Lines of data
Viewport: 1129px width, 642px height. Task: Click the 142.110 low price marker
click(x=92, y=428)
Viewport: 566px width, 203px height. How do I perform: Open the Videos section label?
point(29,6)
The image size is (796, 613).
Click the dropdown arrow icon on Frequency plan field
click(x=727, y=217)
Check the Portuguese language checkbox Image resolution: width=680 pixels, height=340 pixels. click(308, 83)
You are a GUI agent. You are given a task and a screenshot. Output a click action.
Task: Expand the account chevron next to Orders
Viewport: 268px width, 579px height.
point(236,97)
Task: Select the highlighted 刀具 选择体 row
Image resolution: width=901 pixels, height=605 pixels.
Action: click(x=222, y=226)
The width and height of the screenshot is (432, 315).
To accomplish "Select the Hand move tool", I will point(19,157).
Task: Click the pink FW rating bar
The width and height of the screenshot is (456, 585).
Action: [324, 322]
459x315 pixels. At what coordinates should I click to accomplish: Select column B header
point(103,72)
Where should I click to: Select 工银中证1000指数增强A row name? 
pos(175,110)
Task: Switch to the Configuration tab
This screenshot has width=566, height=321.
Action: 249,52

AIM
Print every line of the records above word for word, with no changes.

FINAL RESULT
Viewport: 1129px width, 642px height. Task: Click the 142.110 low price marker
click(x=92, y=428)
Viewport: 566px width, 203px height. How do I perform: Open the Videos section label?
point(29,6)
The image size is (796, 613).
Click the dropdown arrow icon on Frequency plan field
click(x=727, y=217)
Check the Portuguese language checkbox Image resolution: width=680 pixels, height=340 pixels. click(308, 83)
You are a GUI agent. You are given a task and a screenshot. Output a click action.
Task: Expand the account chevron next to Orders
Viewport: 268px width, 579px height.
point(236,97)
Task: Select the highlighted 刀具 选择体 row
Image resolution: width=901 pixels, height=605 pixels.
Action: click(x=222, y=226)
The width and height of the screenshot is (432, 315).
To accomplish "Select the Hand move tool", I will point(19,157).
Task: Click the pink FW rating bar
The width and height of the screenshot is (456, 585).
Action: [324, 322]
459x315 pixels. At what coordinates should I click to accomplish: Select column B header
point(103,72)
Where should I click to: Select 工银中证1000指数增强A row name? 
pos(175,110)
Task: Switch to the Configuration tab
This screenshot has width=566, height=321.
Action: 249,52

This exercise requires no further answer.